▶ Working data
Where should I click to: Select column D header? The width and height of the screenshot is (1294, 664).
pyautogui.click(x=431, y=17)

--

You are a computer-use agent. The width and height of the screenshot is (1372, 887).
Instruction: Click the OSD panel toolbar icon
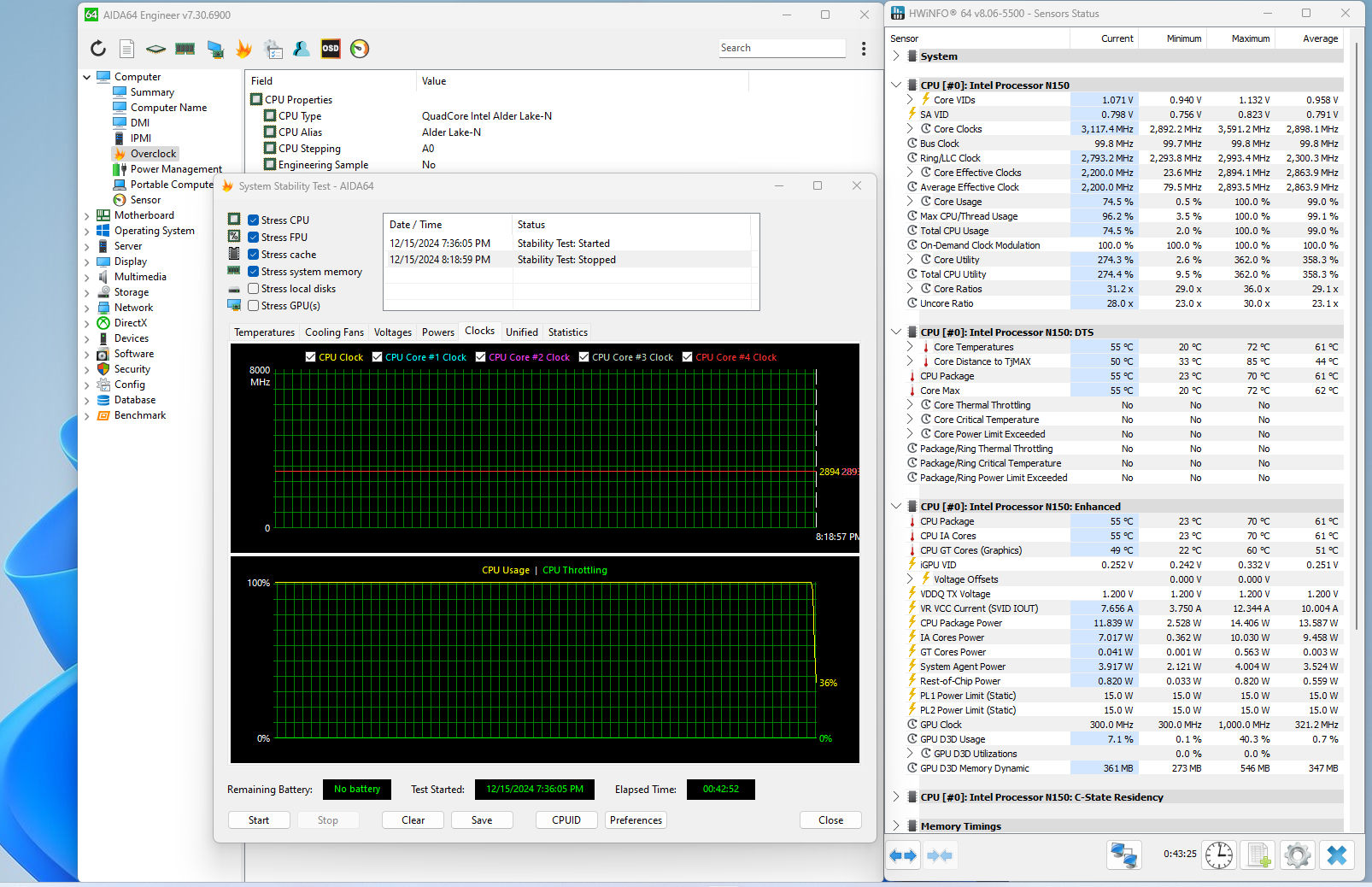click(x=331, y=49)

---

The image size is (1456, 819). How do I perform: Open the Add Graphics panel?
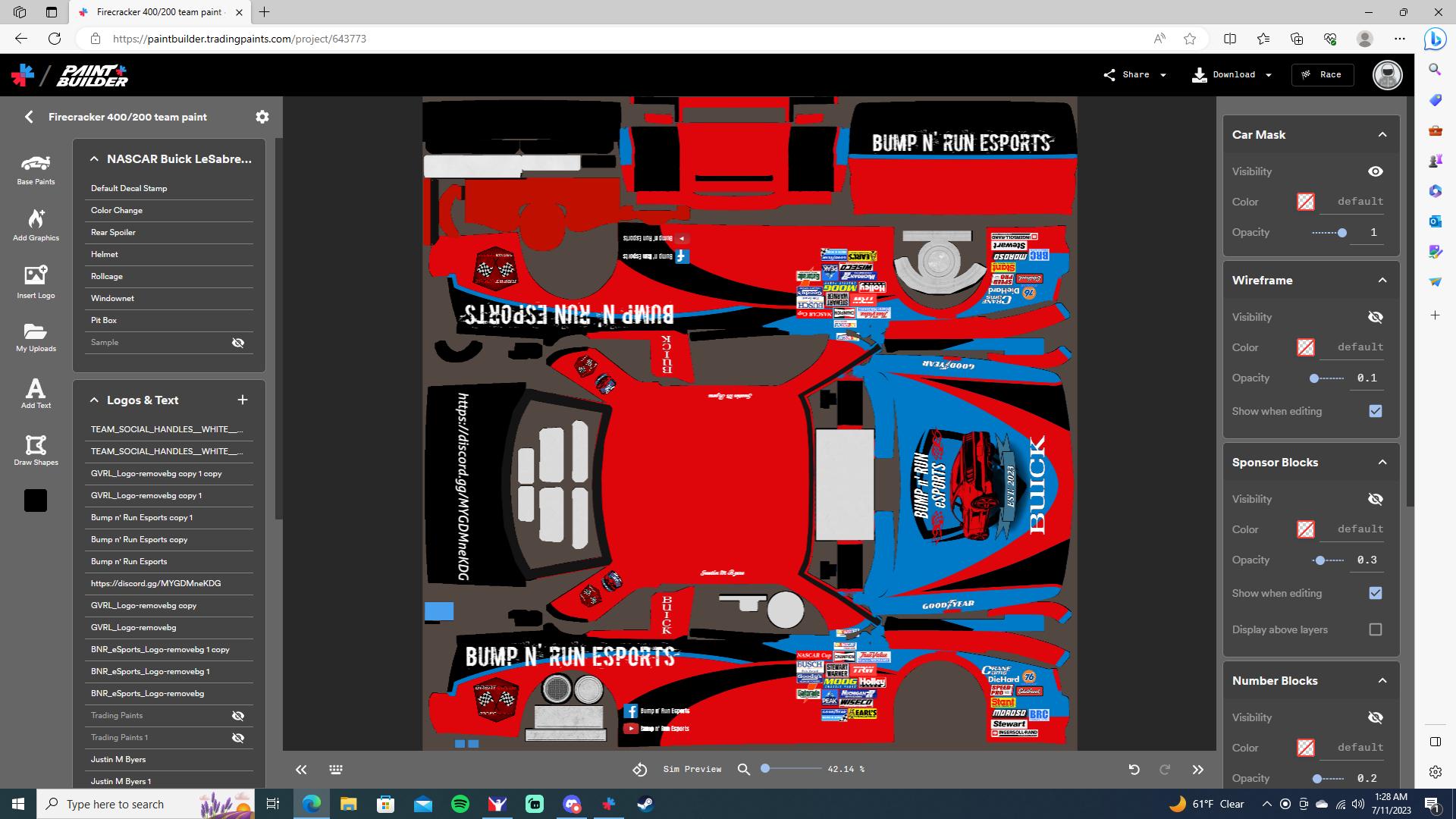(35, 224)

▶ Your objective
Count the lines in the items above that contain the string "panel", matching case exactly, and reply with the number alone.

▶ Worked solution
2